The 24th Busan International Film Festival has awarded its main New Currents prizes to the Iraq-Qatar co-production Haifa Street and to Vietnam’s Rom, films that jury head Mike Figgis said showed the emergence of exciting new talent.

"We saw young filmmakers showing their concerns for the future, which is great," said the Oscar-nominated British director (Leaving Las Vegas). "We were looking for filmmakers of the future, for filmmakers who demonstrate that they understand the language of cinema."

The awards offer two prizes of $30,000 to first- or second-time Asian filmmakers.
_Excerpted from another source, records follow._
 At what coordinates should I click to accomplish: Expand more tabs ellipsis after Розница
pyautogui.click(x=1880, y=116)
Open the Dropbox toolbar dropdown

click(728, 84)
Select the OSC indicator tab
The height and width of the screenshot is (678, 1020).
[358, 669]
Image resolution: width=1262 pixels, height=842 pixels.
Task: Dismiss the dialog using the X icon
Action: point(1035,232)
Iraqi director Mohanad Hayal’s Haifa Street looks at the fate of a man who returns to Baghdad from the U.S. and tries to piece his life together and won praise from the New Currents jury for its gender-balanced cast.

"Tension is created from the beginning and is tightly maintained until the end. This is a mature, grown-up movie and the director exhibited a confidence and understanding of cinema language which set the film apart," the jury statement read.

Vietnamese director Tran Thanh Huy’s Rom centers around the life of a young bookmaker and his efforts to stay alive on the bustling streets of Saigon.

"The film has amazing energy and this combined with excellent performances and some spectacular camera work to make a standout film," read the final jury statement. "The use of real, live locations impressed the jury greatly and the open ending was very satisfying."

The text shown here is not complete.